• [WHAT IS BEING ASKED]: Write out all the data again, exactly.

────────────────────

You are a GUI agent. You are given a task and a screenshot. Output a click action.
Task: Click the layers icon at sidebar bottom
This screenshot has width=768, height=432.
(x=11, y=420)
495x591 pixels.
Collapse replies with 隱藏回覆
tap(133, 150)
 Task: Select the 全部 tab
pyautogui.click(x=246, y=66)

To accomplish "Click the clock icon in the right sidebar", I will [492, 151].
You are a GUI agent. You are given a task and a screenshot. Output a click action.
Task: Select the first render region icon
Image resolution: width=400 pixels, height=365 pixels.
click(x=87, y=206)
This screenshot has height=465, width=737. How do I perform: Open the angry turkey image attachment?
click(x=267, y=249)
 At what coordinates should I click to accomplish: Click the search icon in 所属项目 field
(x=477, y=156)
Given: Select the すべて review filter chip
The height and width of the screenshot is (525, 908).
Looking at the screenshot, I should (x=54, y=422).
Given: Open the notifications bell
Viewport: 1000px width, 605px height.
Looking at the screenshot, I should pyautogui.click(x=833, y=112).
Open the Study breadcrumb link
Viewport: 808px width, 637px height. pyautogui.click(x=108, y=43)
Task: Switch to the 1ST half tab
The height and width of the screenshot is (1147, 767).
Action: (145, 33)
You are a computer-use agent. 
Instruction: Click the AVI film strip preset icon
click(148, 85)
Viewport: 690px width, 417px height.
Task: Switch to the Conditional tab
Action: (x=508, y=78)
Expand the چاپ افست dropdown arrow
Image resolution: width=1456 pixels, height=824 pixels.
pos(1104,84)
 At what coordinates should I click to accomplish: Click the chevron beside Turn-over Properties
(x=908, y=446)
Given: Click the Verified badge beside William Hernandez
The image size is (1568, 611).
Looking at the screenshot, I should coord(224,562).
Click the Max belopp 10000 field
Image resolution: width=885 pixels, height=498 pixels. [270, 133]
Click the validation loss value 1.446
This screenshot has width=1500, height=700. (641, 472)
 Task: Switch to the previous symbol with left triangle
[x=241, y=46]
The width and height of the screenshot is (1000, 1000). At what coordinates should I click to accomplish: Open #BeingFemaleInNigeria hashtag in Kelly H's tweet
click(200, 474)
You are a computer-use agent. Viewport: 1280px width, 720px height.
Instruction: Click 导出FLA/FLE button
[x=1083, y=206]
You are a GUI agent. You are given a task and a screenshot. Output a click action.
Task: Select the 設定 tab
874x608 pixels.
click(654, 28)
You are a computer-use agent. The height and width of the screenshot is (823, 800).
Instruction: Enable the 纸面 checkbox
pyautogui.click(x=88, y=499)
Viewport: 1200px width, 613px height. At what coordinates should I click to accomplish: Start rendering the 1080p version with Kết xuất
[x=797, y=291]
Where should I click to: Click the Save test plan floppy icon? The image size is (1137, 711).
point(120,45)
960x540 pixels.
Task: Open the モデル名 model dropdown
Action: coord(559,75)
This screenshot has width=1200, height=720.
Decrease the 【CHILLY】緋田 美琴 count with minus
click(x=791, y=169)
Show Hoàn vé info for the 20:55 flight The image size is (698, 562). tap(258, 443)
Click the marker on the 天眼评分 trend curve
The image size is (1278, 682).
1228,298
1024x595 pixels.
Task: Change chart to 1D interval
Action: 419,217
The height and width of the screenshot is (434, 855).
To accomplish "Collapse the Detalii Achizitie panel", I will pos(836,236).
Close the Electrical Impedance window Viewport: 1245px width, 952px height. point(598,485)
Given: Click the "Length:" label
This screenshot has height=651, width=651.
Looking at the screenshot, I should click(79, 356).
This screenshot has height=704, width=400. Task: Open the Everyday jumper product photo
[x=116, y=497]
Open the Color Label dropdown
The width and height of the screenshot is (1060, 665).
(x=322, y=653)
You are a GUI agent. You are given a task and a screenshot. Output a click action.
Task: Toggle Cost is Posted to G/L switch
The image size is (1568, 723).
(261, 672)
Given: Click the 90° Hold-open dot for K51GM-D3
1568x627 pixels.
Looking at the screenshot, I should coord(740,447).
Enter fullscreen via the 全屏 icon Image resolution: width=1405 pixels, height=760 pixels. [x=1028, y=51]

────────────────────

• [TASK ANSWER]:
You are a GUI agent. You are given a task and a screenshot. Output a click action.
Task: Click the layers icon at sidebar bottom
This screenshot has width=768, height=432.
(x=11, y=420)
495x591 pixels.
Collapse replies with 隱藏回覆
tap(133, 150)
 Task: Select the 全部 tab
pyautogui.click(x=246, y=66)

To accomplish "Click the clock icon in the right sidebar", I will [492, 151].
You are a GUI agent. You are given a task and a screenshot. Output a click action.
Task: Select the first render region icon
Image resolution: width=400 pixels, height=365 pixels.
click(x=87, y=206)
This screenshot has height=465, width=737. How do I perform: Open the angry turkey image attachment?
click(x=267, y=249)
 At what coordinates should I click to accomplish: Click the search icon in 所属项目 field
(x=477, y=156)
Given: Select the すべて review filter chip
The height and width of the screenshot is (525, 908).
Looking at the screenshot, I should (x=54, y=422).
Given: Open the notifications bell
Viewport: 1000px width, 605px height.
Looking at the screenshot, I should pyautogui.click(x=833, y=112).
Open the Study breadcrumb link
Viewport: 808px width, 637px height. pyautogui.click(x=108, y=43)
Task: Switch to the 1ST half tab
The height and width of the screenshot is (1147, 767).
Action: (145, 33)
You are a computer-use agent. 
Instruction: Click the AVI film strip preset icon
click(148, 85)
Viewport: 690px width, 417px height.
Task: Switch to the Conditional tab
Action: (x=508, y=78)
Expand the چاپ افست dropdown arrow
Image resolution: width=1456 pixels, height=824 pixels.
pos(1104,84)
 At what coordinates should I click to accomplish: Click the chevron beside Turn-over Properties
(x=908, y=446)
Given: Click the Verified badge beside William Hernandez
The image size is (1568, 611).
Looking at the screenshot, I should coord(224,562).
Click the Max belopp 10000 field
Image resolution: width=885 pixels, height=498 pixels. [270, 133]
Click the validation loss value 1.446
This screenshot has width=1500, height=700. (641, 472)
 Task: Switch to the previous symbol with left triangle
[x=241, y=46]
The width and height of the screenshot is (1000, 1000). At what coordinates should I click to accomplish: Open #BeingFemaleInNigeria hashtag in Kelly H's tweet
click(200, 474)
You are a computer-use agent. Viewport: 1280px width, 720px height.
Instruction: Click 导出FLA/FLE button
[x=1083, y=206]
You are a GUI agent. You are given a task and a screenshot. Output a click action.
Task: Select the 設定 tab
874x608 pixels.
click(654, 28)
You are a computer-use agent. The height and width of the screenshot is (823, 800).
Instruction: Enable the 纸面 checkbox
pyautogui.click(x=88, y=499)
Viewport: 1200px width, 613px height. At what coordinates should I click to accomplish: Start rendering the 1080p version with Kết xuất
[x=797, y=291]
Where should I click to: Click the Save test plan floppy icon? The image size is (1137, 711).
point(120,45)
960x540 pixels.
Task: Open the モデル名 model dropdown
Action: coord(559,75)
This screenshot has width=1200, height=720.
Decrease the 【CHILLY】緋田 美琴 count with minus
click(x=791, y=169)
Show Hoàn vé info for the 20:55 flight The image size is (698, 562). tap(258, 443)
Click the marker on the 天眼评分 trend curve
The image size is (1278, 682).
1228,298
1024x595 pixels.
Task: Change chart to 1D interval
Action: 419,217
The height and width of the screenshot is (434, 855).
To accomplish "Collapse the Detalii Achizitie panel", I will pos(836,236).
Close the Electrical Impedance window Viewport: 1245px width, 952px height. point(598,485)
Given: Click the "Length:" label
This screenshot has height=651, width=651.
Looking at the screenshot, I should click(79, 356).
This screenshot has height=704, width=400. Task: Open the Everyday jumper product photo
[x=116, y=497]
Open the Color Label dropdown
The width and height of the screenshot is (1060, 665).
(x=322, y=653)
You are a GUI agent. You are given a task and a screenshot. Output a click action.
Task: Toggle Cost is Posted to G/L switch
The image size is (1568, 723).
(261, 672)
Given: Click the 90° Hold-open dot for K51GM-D3
1568x627 pixels.
Looking at the screenshot, I should coord(740,447).
Enter fullscreen via the 全屏 icon Image resolution: width=1405 pixels, height=760 pixels. [x=1028, y=51]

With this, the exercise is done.